(Stored dataset items)
----

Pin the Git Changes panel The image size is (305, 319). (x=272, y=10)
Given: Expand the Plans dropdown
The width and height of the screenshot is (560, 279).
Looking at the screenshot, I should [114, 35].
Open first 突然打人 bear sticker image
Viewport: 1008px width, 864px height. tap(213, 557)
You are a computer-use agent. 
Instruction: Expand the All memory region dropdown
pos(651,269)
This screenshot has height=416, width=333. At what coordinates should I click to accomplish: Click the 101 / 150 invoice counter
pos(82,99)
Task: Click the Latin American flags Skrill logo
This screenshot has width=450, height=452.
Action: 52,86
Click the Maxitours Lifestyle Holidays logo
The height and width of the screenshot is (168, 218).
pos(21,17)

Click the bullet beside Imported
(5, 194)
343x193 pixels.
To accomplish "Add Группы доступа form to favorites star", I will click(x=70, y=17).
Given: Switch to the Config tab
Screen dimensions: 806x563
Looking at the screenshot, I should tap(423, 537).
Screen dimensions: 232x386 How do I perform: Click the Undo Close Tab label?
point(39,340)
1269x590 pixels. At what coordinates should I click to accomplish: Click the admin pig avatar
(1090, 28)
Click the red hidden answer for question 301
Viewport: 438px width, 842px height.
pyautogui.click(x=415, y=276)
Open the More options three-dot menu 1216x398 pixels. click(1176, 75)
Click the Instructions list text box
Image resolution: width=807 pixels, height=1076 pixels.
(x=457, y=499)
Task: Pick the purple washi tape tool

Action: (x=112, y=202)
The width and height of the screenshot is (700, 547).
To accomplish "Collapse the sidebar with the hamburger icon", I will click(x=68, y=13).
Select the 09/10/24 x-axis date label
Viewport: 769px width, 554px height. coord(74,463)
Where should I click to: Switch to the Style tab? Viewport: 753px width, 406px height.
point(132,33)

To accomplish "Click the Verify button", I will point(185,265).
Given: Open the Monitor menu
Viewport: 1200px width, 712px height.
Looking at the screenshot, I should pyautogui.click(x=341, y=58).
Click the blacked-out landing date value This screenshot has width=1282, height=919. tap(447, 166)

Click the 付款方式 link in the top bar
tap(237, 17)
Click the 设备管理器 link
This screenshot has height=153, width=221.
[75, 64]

----

*Problem*. Output an exact copy of the lines from the one holding "This screenshot has height=416, width=333." to the last line of the data, inclusive, and nothing beyond that range.

*Solved problem*.
This screenshot has height=416, width=333. At what coordinates should I click to accomplish: Click the 101 / 150 invoice counter
pos(82,99)
Task: Click the Latin American flags Skrill logo
This screenshot has width=450, height=452.
Action: 52,86
Click the Maxitours Lifestyle Holidays logo
The height and width of the screenshot is (168, 218).
pos(21,17)

Click the bullet beside Imported
(5, 194)
343x193 pixels.
To accomplish "Add Группы доступа form to favorites star", I will click(x=70, y=17).
Given: Switch to the Config tab
Screen dimensions: 806x563
Looking at the screenshot, I should tap(423, 537).
Screen dimensions: 232x386 How do I perform: Click the Undo Close Tab label?
point(39,340)
1269x590 pixels. At what coordinates should I click to accomplish: Click the admin pig avatar
(1090, 28)
Click the red hidden answer for question 301
Viewport: 438px width, 842px height.
pyautogui.click(x=415, y=276)
Open the More options three-dot menu 1216x398 pixels. click(1176, 75)
Click the Instructions list text box
Image resolution: width=807 pixels, height=1076 pixels.
(x=457, y=499)
Task: Pick the purple washi tape tool

Action: (x=112, y=202)
The width and height of the screenshot is (700, 547).
To accomplish "Collapse the sidebar with the hamburger icon", I will click(x=68, y=13).
Select the 09/10/24 x-axis date label
Viewport: 769px width, 554px height. coord(74,463)
Where should I click to: Switch to the Style tab? Viewport: 753px width, 406px height.
point(132,33)

To accomplish "Click the Verify button", I will point(185,265).
Given: Open the Monitor menu
Viewport: 1200px width, 712px height.
Looking at the screenshot, I should pyautogui.click(x=341, y=58).
Click the blacked-out landing date value This screenshot has width=1282, height=919. tap(447, 166)

Click the 付款方式 link in the top bar
tap(237, 17)
Click the 设备管理器 link
This screenshot has height=153, width=221.
[75, 64]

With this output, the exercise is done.